Centerville Road combines great traditional and original bluegrass with some mighty fine picking and singing. Along with Red on mandolin and Chris on guitar, Casey Henry plays banjo on several numbers and shares the bass playing with our friend Mike Bub. Red's uncle John Hedgecoth contributes several banjo tracks and an original song of his own. Here's a variety of bluegrass music for you, guaranteed to please! Scroll down for Liner Notes.
- Centerville Road
- Baby, I’m Georgia Bound
- Walkin’ West to Memphis
- My Heart is Welcome Here
- Never See My Home Again
- When My Blue Moon Turns to Gold Again
- Murphy’s Favorite Jig
- Why Don’t You Tell Me So
- Tate’s Hell
- Florida Folk Festival Song
- Ripe on the Vine
- Gettin’ Old
- Roane County
- Milton’s Ghost
- Harbor of Love
- Poison Love
- Rocky Branch Jig
Red and Chris and Their All-Star Band are led by the father-and-son team of Red Henry, long-time mandolin picker and bluegrass performer, and his son Christopher, who at age 30 is already a veteran bluegrass picker and songwriter. They’re dedicated to playing original and traditional bluegrass with the hard-core feeling in it¬—that exciting sensation that comes from hearing a well-done bluegrass number. Enjoy their music. That’s what it’s for!
1. The Centerville Road is an old canopy road leading out of Tallahassee, Florida. The old Henry family farm was about three miles out of town.
2. Red and Chris present their bluegrass credentials with a song from the great Chubby Anthony, Baby, I’m Georgia Bound. John and Christopher recreate Chubby’s driving sound with their fiery breaks.
3. Walkin’ West to Memphis combines two themes: one, a propensity for running out of gas, and two, finding the way back to where one perhaps shouldn’t have left in the first place—or maybe he should, because it makes a good song!
4. Red and Chris team up for a twin-mandolin version of Chris’ tune Pelham.
5. My Heart is Welcome Here is a real song about wandering and returning.
6. The writers of Old Home Place, Mitchell Jayne and Rodney Dillard, wrote many more great songs including Never See My Home Again. Red’s mandolin break pays tribute to unsung Dillards mandolin great Dean Webb.
7. J-O-B is a fairly true and real song that came about from a relationship that had reached a crossroads and was waiting to see what happened next.
8. Sometimes you can’t beat a great three-chord song. Christopher sings When My Blue Moon Turns to Gold Again, with a father-and-son duet on the chorus.
9. Chris wrote Murphy’s Favorite Jig, which he and Red dedicate to their greatest musical inspiration, She is Red’s wife and Chris’s mom, well-known banjo player and teacher Murphy Henry.
10. Flatt and Scruggs’ popular Why Don’t You Tell Me So isn’t often played in its original key of F, where the song has an appealingly different feel and “bounce” from its usual modern key of G.

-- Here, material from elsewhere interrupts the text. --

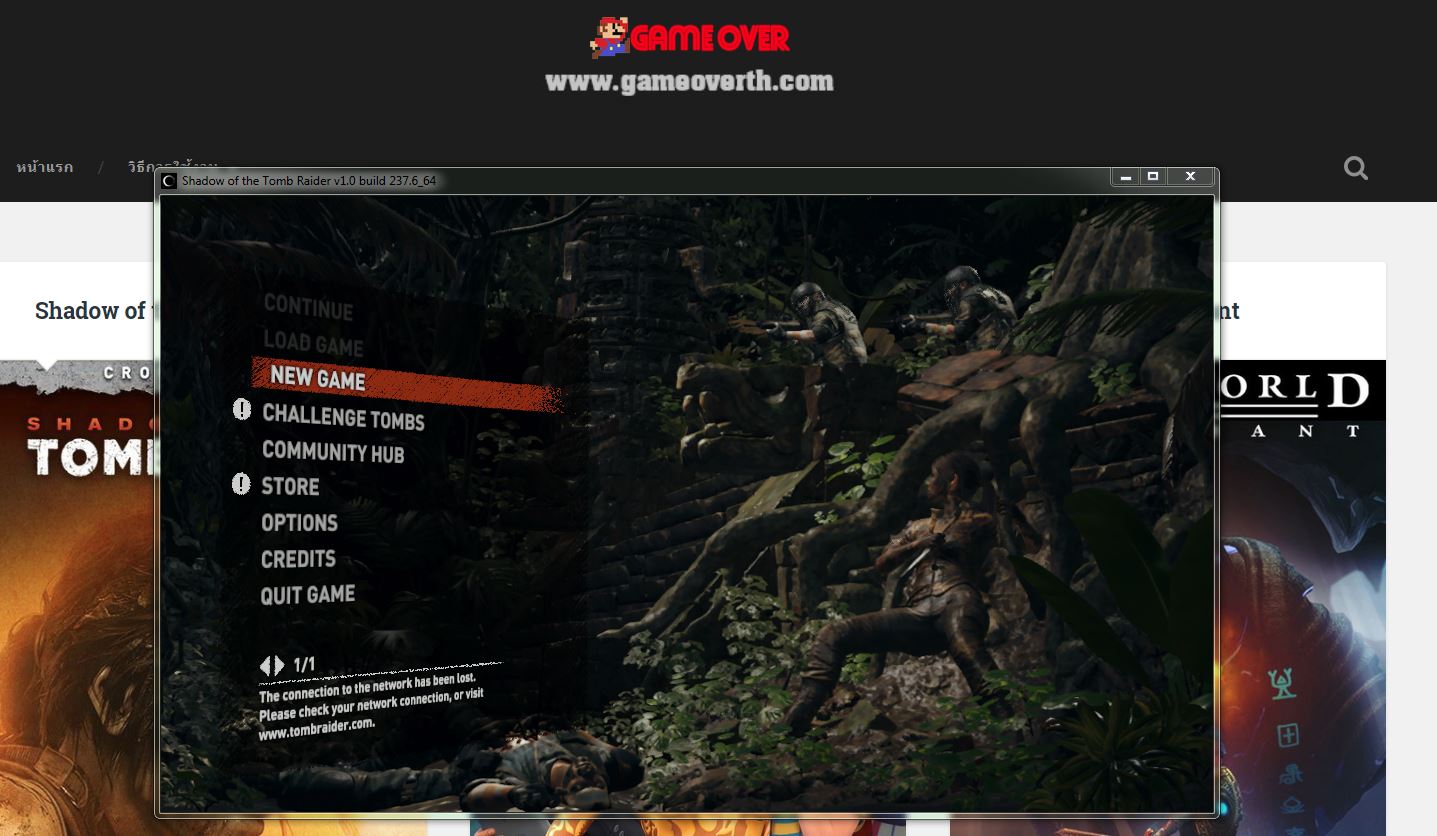Select Quit Game in the menu

click(307, 595)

11. Many years ago, an early settler in West Florida met his doom in a watery wilderness now named after him, Tate’s Hell. The late Will McLean wrote this striking ballad which Chris sings, and we hear Will’s wonderful voice speaking at the end.
12. Back in the 1960s, when John and Red first attended the Florida Folk Festival, it was a magical place where fine musicians from several states came for a weekend of great picking. John memorializes all that in the Florida Folk Festival Song.

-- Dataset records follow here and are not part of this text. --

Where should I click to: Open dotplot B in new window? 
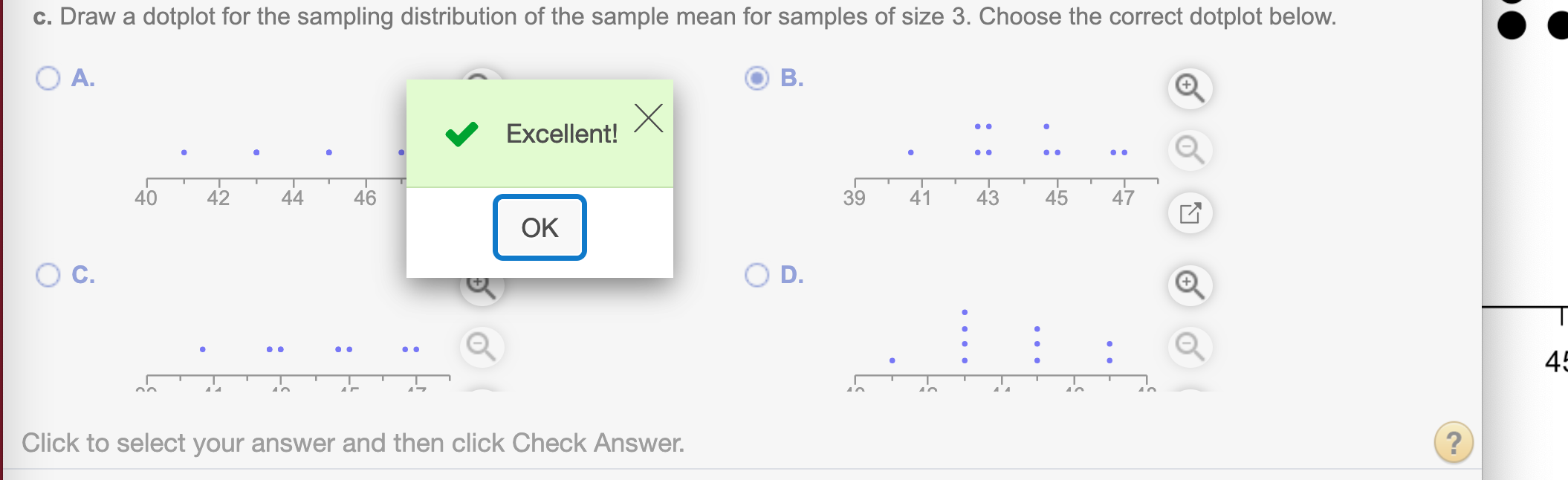click(1190, 213)
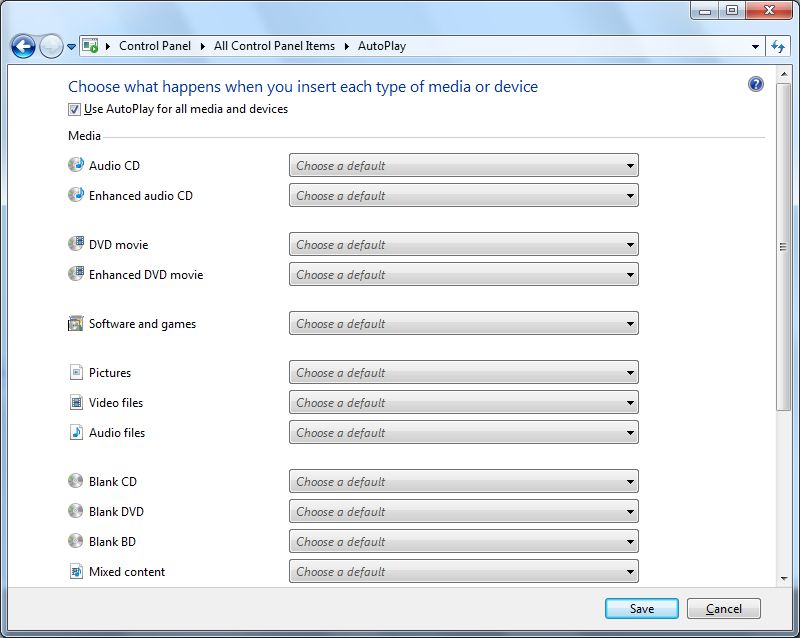Screen dimensions: 800x638
Task: Click the Pictures file icon
Action: pyautogui.click(x=76, y=372)
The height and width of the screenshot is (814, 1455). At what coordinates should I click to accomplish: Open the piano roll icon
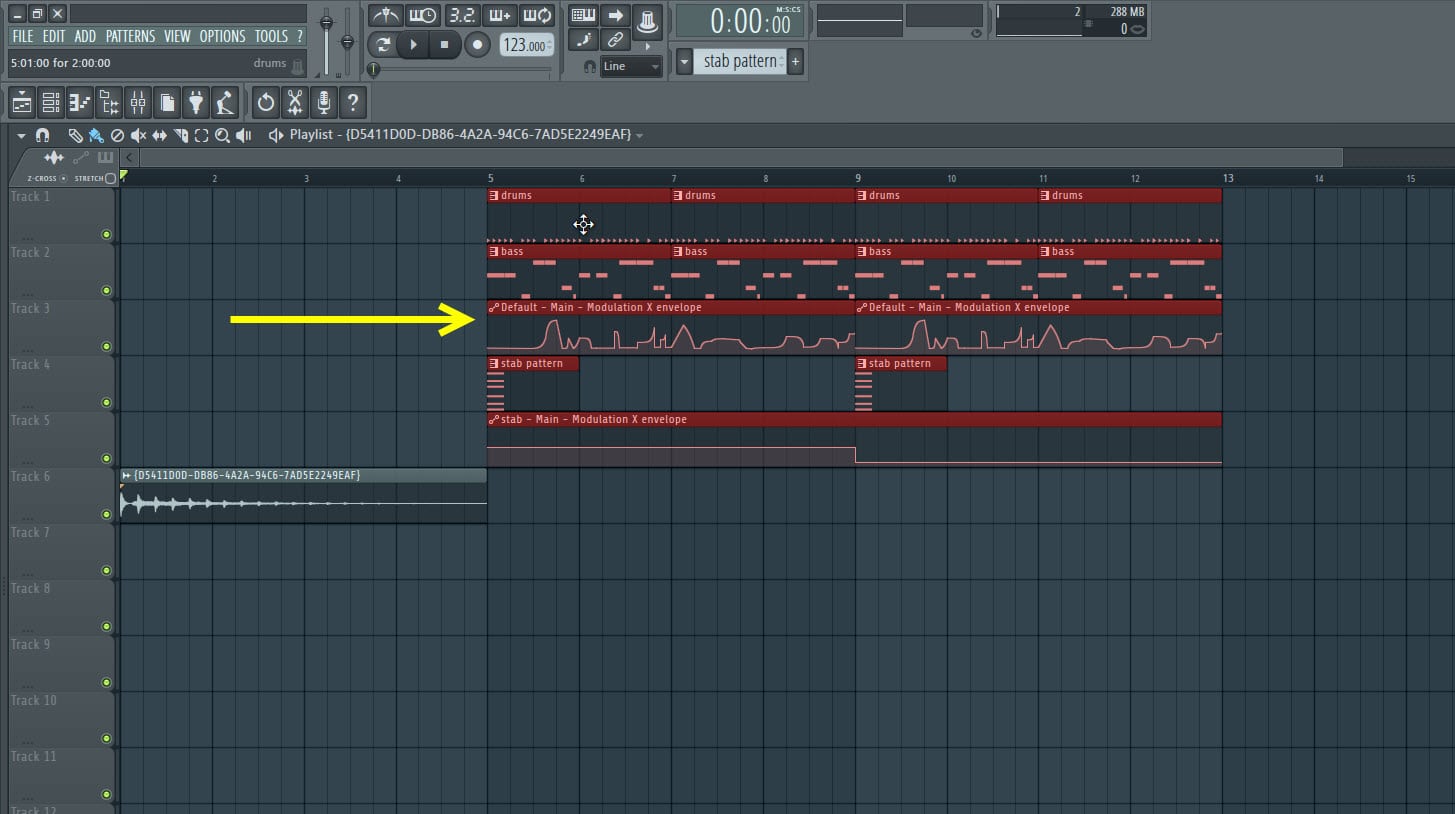(79, 102)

13. Ripe on the Vine is a true song about an excursion into the Bluegrass State.
14. Gettin’ Old was written when a young man had seen enough to write about a time when an old man’s life was prolonged into a lonely winter.

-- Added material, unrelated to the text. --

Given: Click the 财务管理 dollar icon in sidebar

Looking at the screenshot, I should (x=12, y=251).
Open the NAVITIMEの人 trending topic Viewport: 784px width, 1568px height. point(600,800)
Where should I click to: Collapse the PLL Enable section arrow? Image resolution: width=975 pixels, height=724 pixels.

15. Roane County is a lonesome and traditional ballad that was learned from Bill Monroe. Roane County is near where the time changes in Tennessee.
16. When Red was growing up in Tallahassee, an old homesite on Calhoun Street was said to have belonged to CIvil-War Governor John Milton, who killed himself at the end of the war. Milton’s Ghost is dedicated to him.
17. Harbor of Love: Master songwriter Carter Stanley produced this rarely-heard gospel masterpiece long ago. Red first heard the song years ago from the Johnson Mountain Boys, one of the few groups ever known to perform it.
17. Poison Love is a little-known but superb barnburner from the Stanley Brothers long ago.
19. Chris’s tune Rocky Branch Jig commemorates a major waterway in north Georgia. He and Red play the tune as a father-and-son duet.